More than 15 years on this job has taught me a thing or two about synchronized skating. I know it’s not just synchronized swimming on ice, though there are some parallels. And I know about the Haydenettes, the wildly successful team from the Boston suburb of Lexington that’s won an amazing 21 national titles. But, until the World Championships came to the arena just across the street from the Only A Game studios, I’d never seen the sport in person.
The weirdest thing about synchronized skating isn’t 16 athletes dressed as matching Marilyn Monroes, down to the same earrings, hairstyle, and lipstick, though that is weird. It’s not the rush of cold air as they pass by in intricate groups doing the same move at the same time at the same speed with the same smile, though that’s weird, too. It’s not watching two lines of skaters push towards each other backwards, at breakneck speeds, holding your breath until they shift at the very last second to pass within inches of injury, though that is terrifying.
I mean these girls train a whole bunch. It’s a job.

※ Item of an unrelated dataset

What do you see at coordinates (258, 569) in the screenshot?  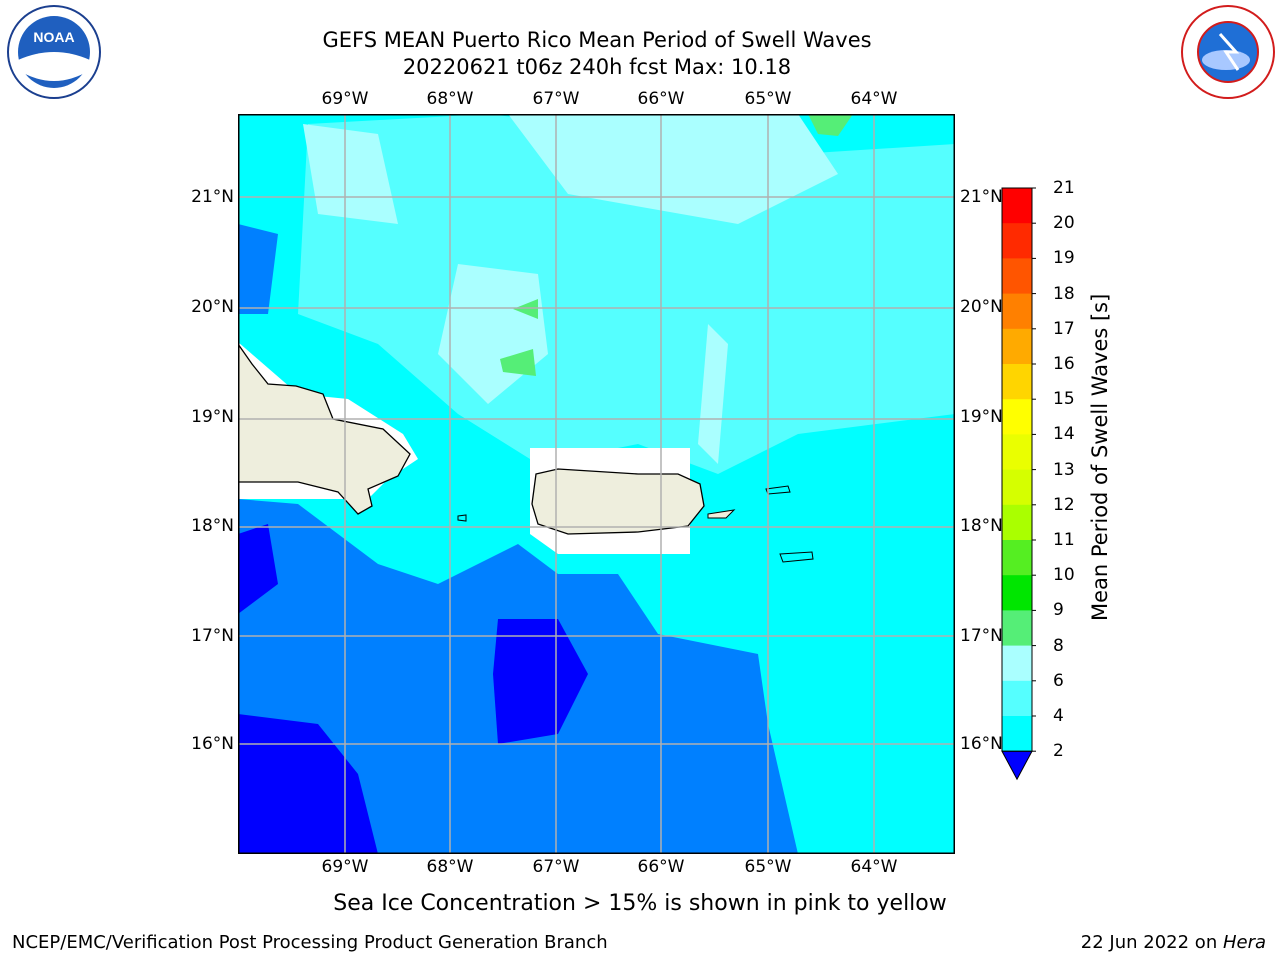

You’re committed to these teams.
The weirdest thing about watching the last official practice of the World Synchronized Skating Championships is the disembodied baritone voice that tells teams it’s their turn to skate.
Peter Darby, whose daughter Samantha competes for Team Australia was kind enough to try to explain what the judges are looking for.

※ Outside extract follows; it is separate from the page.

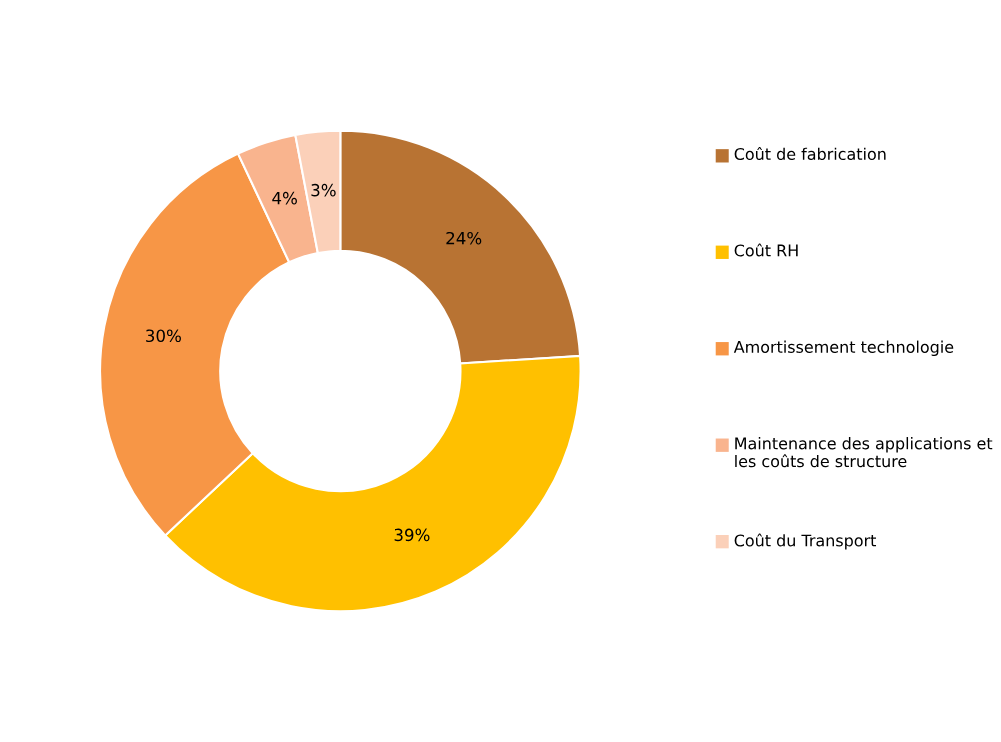 This screenshot has height=742, width=1001. What do you see at coordinates (810, 154) in the screenshot?
I see `legend-label: Coût de fabrication` at bounding box center [810, 154].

“You’ve got the wrong guy,” he laughed. “Um. Don’t know.”
“I mean it’s the crispness,” said Megan Maxwell, who coaches synchronized skating in Winnipeg, Manitoba. “The unison, there’s required elements for each of the different programs,” she said.

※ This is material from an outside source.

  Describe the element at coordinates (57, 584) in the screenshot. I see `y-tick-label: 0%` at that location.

“So it’s not just that they’re all wearing the same outfit?” I asked.
“No, that’s the fluff. That’s the fluff. I mean these girls train a whole bunch,” she said. “It’s a job. You’re committed to these teams.”
Alison Panek skates for the novice national champions, the Crystalettes from Dearborn, Mich. She’s 15, and she’s been competing in synchronized skating since she was eight. But, she doesn’t show any signs of burning out.
“Just being out there with your 15 best friends, it’s so amazing and it’s like so supportive,” she said.
“And you get to wear some pretty some pretty snazzy outfits,” I said.
“Yeah, that’s fun too, getting all glitzed up,” she said.
By the time USA 1, the Haydenettes from Lexington, took the ice, I had learned a bit about what makes a good synchro team. They’re fast. They’re crisp. I’m pretty sure I saw some of those deep edges I was told to watch out for.
With their chants of “U-S-A, U-S-A,” the mostly local crowd clearly agreed.